Приторный запах разложения донесся до меня из самых глубин лабиринта темных коридоров, и сердце мое затрепетало и заколотилось от страха. Я невольно попятился к дверям, и в конце концов обоняние мое, осажденное невыносимым смрадом, твердо приказало мне развернуться и покинуть замок. Но в то же мгновение из подобных могильным склепам залов донесся скрип ржавых железных петель — где-то растворилась дверь. Пальцы мои словно бы приросли к засову, и, объятый беспредельным ужасом, я бессильно созерцал приближающуюся шаркающую фигуру человека (а был ли это человек?..). Шаги эхом отдавались в пустой пещере огромного зала, а затем эта жалкая пародия на человеческое существо издала звук, вполне подходящий трупной бледности лица и кладбищенской затхлости лохмотьев. Его глаза встретились с моими — исполненными отвращения и страха, — и существо повторило фразу, которую я до того не слышал или же не желал слышать: «Добро пожаловать в Замок Друмгул!»

Все мое тело сотрясла дрожь — ибо смысл произнесенных слов достиг сознания. Я отшатнулся, пораженный ощутимой явственностью ауры зла, источаемой тенью, сейчас более походившей на истукан черного дерева. Сердце мое ухнуло вниз, когда из складок походящего на истлевший саван одеяния извлеклась тонкая свеча, и я впервые смог ясно разглядеть черты хозяина Замка Друмгул на Холме Висельников (а был ли это холм?..). В дрожащем свете ненадежного светильника, изготовленного, как подсказывало мне подстегиваемое омерзением воображение, из вытопленного трупного жира, зрению предстало — о, если бы вы только могли представить себе это! — округлое, мягкое, как брюхо червя-паразита, блестящее, как слизень, несоразмерно раздутое лицо. Меня немедленно потянуло отвести глаза — до того отвратительным оказалось открывшееся взгляду: опухшие щеки, в чьей бледной мякоти словно бы копошились личинки, утопленные в складках обвисшей кожи глаза, посверкивающие в адской пародии на улыбку гостеприимного хозяина… Поспешно я пробормотал в ответ какую-то вежливую фразу, а в это время мой исполненный боязни взгляд, отзывающийся в душе трепетом — насколько сильным, мой проницательный читатель вполне способен вообразить и сам, — скользил по до невозможности истрепанному и грязному одеянию, в котором затруднительно было признать домашний халат, оскорбляющим вкус войлочным шлепанцам. На ухмыляющемся лице изобразилось отвратительное подобие радушия. Амфитрион широким жестом пригласил меня в огромную, подобную тускло освещенной пещере комнату, и указал мне на кресло, а сам позвонил в колокольчик — не иначе, чтобы призвать служителя, чей чудовищный вид без труда уже рисовало мне воспаленное воображение. Комната, как подсказывали мне омертвевшие от кромешного ужаса чувства, оказалась библиотекой, и я, тщетно пытаясь успокоить бешено бьющееся сердце, оторвал взгляд от плотоядно раскрасневшегося лица хозяина и принялся осматривать фолианты, тесно уставившие полки.

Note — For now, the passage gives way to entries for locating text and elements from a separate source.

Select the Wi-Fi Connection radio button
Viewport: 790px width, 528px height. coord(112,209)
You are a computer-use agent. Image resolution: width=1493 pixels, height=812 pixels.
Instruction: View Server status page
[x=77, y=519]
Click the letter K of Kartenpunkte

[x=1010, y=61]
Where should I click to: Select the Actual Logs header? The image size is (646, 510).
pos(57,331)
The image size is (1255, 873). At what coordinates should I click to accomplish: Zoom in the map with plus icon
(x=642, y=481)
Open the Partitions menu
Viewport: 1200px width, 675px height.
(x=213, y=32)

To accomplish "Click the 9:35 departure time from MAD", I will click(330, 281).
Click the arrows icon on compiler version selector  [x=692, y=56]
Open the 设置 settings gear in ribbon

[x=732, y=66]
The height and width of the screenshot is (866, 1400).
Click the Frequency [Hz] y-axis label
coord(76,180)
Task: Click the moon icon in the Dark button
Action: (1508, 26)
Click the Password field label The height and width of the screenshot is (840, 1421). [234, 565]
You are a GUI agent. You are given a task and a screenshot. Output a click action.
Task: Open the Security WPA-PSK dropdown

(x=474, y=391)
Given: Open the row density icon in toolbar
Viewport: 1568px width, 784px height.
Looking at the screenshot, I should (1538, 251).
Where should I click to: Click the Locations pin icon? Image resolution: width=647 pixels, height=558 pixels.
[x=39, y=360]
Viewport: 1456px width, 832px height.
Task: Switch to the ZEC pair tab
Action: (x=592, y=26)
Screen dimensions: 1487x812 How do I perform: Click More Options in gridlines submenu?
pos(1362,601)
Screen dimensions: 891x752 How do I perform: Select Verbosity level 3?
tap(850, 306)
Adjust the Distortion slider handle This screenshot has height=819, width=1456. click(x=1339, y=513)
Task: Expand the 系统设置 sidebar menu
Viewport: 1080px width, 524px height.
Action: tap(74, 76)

Сердце мое замерло, а внутренности сжались в холодный комок, когда я различил названия книг, золотом (а было ли это золото?..) тисненых на корешках. Книги — если подобное невинное слово уместно для обозначения увиденного мною — источали ощутимые миазмы упадка и гниения. Распространяемый жуткими томами смрад заставил меня поднести ладонь к ноздрям, дабы уберечь обоняние от зловония. На полках я приметил и адский фолиант, открывающий жаждущим тайны поклонения Старшей Тьме, чудовищный том призывающих демонов заклятий под названием «Черный красавец»;[5] рядом приткнулся экземпляр мерзостного и кощунственного повествования о легендарных похождениях некроманта, «Волшебник из страны Оз»; а близ него ожидал своего часа переплетенный в истлевшую змеиную кожу какого-нибудь отвратительного пресмыкающегося нечистый том, приоткрывающий завесу над миром древних языческих божеств лесов, некогда чтимых людьми, — «Питер Пэн». И вообразите мое негодование и нахлынувшее отвращение, когда следом глазам моим предстал чудовищный, беспорядочно составленный фолиант, подлинная энциклопедия некроманта и чернокнижника, обширный справочник демонической мудрости, извергнутой веками демонолатрии и ведьмовства, — «Посмертные записки Пиквикского клуба»!